Required actions>
[1] From the forum thread on Swift string initializers, return the text between "let N = 1_000_000" and "sep, omittingEmptySubsequences: false)", inclusive, copied word for word.
[2] List the names of every function declared with "func" in the code posted in the second message of the forum thread on Swift string initializers.

Document excerpt>
◆ ◆ ◆

String initializers and developer ergonomics


(Austin Zheng) #1

Hello Swift users,

I wanted to run something past you folks and get some opinions/feedback.

About a month ago on Hacker News I saw someone commenting about how Swift's string-handling code was unbearably slow (3 seconds to run a code sample, vs. 0.8 in Java). I asked him to provide the code, and he obliged. Unfortunately, I didn't have time to dig into it until this morning. The code in its entirety can be found here: https://gist.github.com/austinzheng/d6c674780a58cb63832c4df3f809e683

At line 26 we have the following code:

result.append(begin == eos ? "" : String(cs[begin..<end.successor()]))

'cs' is a UTF16 view into an input string, while 'result' is a [String]. When I profiled the code in Instruments, I noticed that it was spending significant time within the reflection machinery.

It turns out that the initializer to make a String out of a utf16 view looks like this, and I believe this is the initializer the author intended to call:

init?(_: String.UTF16View) <>

However, the actual initializer being called was this String initializer in the Mirror code:

public init<Subject>(_ instance: Subject)

This seems like a tricky gotcha for developers who aren't extremely familiar with both the String and reflection APIs. His code looked reasonable at a first glance and I didn't suspect anything was wrong until I profiled it. Even so, I only made the connection because I recognized the name of the standard library function from poking around inside the source files.

What do other people think? Is this something worth worrying about, or is it so rare that it shouldn't matter? Also, any suggestions as to how that code sample might be improved would be appreciated - my naive first attempt wasn't any better.

Best,
Austin


(Dennis Weissmann) #2

Hi Austin,

I further “swiftyfied” the code to this (swift-DEVELOPMENT-SNAPSHOT-2016-05-03-a):

import Foundation

let N = 1_000_000

func generateTestData() -> [String] {
  return (0…<N).map { _ in ",abc, 123 ,x, , more more more,\u{A0}and yet more, " }
}

func splitAndTrim(s: String, sep: Character) -> [String] {
  return s.characters.split(separator: sep, omittingEmptySubsequences: false)
                     .map(String.init)
                     .map { $0.trimmingCharacters(in: .whitespacesAndNewlines()) }
}

func doSplits(data: [String]) -> Int {
  return data.reduce(0) { $0 + splitAndTrim(s: $1, sep: Character(",")).count }
}

let data = generateTestData()
let start = NSDate()
let sum = doSplits(data: data)
print("elapsed: \(NSDate().timeIntervalSince(start))")
print("sum: \(sum)")

◆ ◆ ◆

Record set>
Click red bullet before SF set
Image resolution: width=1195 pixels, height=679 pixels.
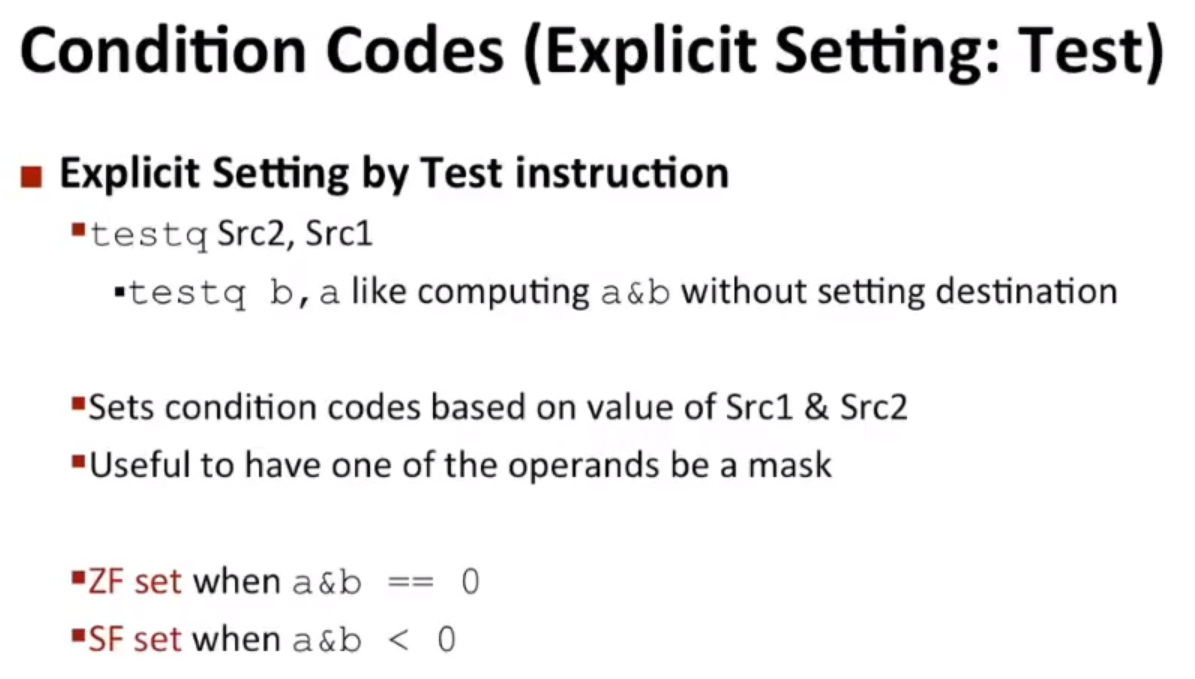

◆ ◆ ◆

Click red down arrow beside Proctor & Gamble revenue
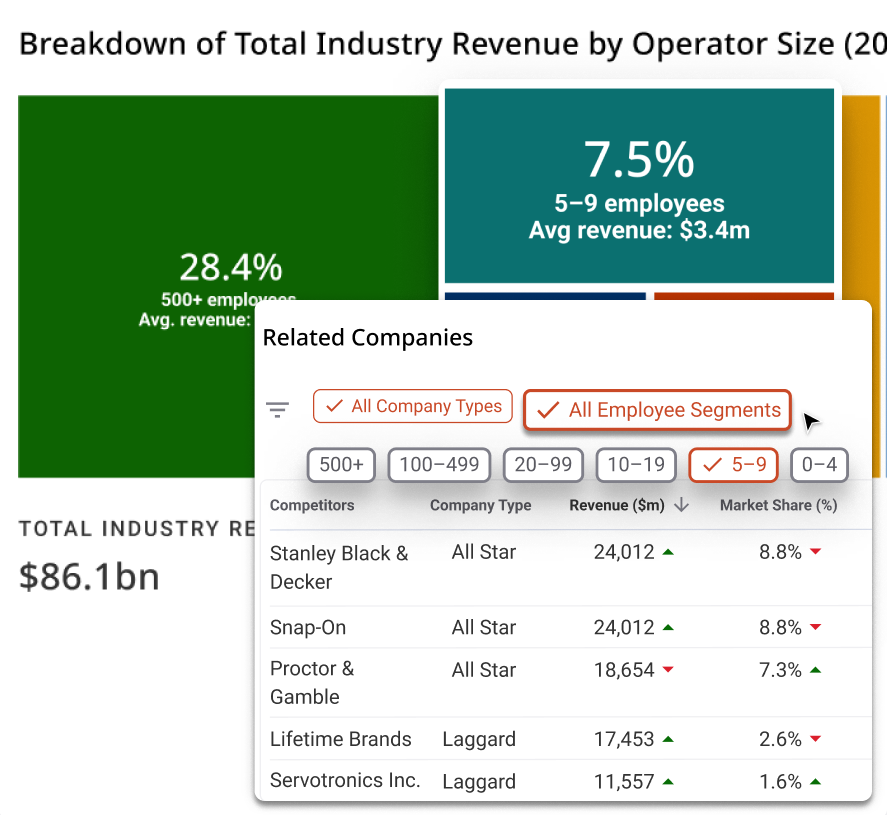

◆ ◆ ◆

Answers to each task>
[1]
let N = 1_000_000

func generateTestData() -> [String] {
  return (0…<N).map { _ in ",abc, 123 ,x, , more more more,\u{A0}and yet more, " }
}

func splitAndTrim(s: String, sep: Character) -> [String] {
  return s.characters.split(separator: sep, omittingEmptySubsequences: false)

[2]
generateTestData
splitAndTrim
doSplits